** Data records **
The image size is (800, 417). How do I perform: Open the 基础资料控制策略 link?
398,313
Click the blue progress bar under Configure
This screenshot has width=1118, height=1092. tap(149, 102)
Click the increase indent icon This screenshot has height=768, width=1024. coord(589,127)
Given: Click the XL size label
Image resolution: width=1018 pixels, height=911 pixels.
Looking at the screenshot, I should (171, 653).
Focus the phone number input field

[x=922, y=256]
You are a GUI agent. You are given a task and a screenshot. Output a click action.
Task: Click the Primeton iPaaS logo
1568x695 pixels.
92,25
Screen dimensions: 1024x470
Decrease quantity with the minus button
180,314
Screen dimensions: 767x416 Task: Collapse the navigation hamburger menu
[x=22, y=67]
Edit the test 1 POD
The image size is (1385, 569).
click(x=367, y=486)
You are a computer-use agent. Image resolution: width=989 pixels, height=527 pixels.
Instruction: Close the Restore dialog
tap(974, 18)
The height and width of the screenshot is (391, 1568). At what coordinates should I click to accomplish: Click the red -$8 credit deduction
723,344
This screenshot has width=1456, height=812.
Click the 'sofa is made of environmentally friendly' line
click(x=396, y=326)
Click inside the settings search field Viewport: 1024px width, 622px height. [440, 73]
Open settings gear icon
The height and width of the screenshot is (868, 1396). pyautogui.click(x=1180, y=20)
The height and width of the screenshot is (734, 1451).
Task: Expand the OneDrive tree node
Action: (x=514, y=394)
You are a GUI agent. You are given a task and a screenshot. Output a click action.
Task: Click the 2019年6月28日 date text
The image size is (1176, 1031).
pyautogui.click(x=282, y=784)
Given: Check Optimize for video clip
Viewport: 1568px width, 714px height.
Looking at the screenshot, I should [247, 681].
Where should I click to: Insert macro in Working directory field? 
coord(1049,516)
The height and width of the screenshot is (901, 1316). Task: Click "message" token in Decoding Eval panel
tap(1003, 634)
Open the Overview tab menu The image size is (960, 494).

** Problem requirements **
Word for word, repeat the lines that begin at the one with "Where should I" and continue to the end of the listing above.

** Answer to the problem **
Where should I click to: Insert macro in Working directory field? 
coord(1049,516)
The height and width of the screenshot is (901, 1316). Task: Click "message" token in Decoding Eval panel
tap(1003, 634)
Open the Overview tab menu The image size is (960, 494).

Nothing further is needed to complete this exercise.